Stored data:
+++

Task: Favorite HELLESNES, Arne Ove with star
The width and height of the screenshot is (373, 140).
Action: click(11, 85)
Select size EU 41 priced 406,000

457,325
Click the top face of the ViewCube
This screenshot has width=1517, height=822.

+++

EXERCISE:
Repeat every line of the data precisely.

TASK OUTPUT:
Task: Favorite HELLESNES, Arne Ove with star
The width and height of the screenshot is (373, 140).
Action: click(11, 85)
Select size EU 41 priced 406,000

457,325
Click the top face of the ViewCube
This screenshot has width=1517, height=822.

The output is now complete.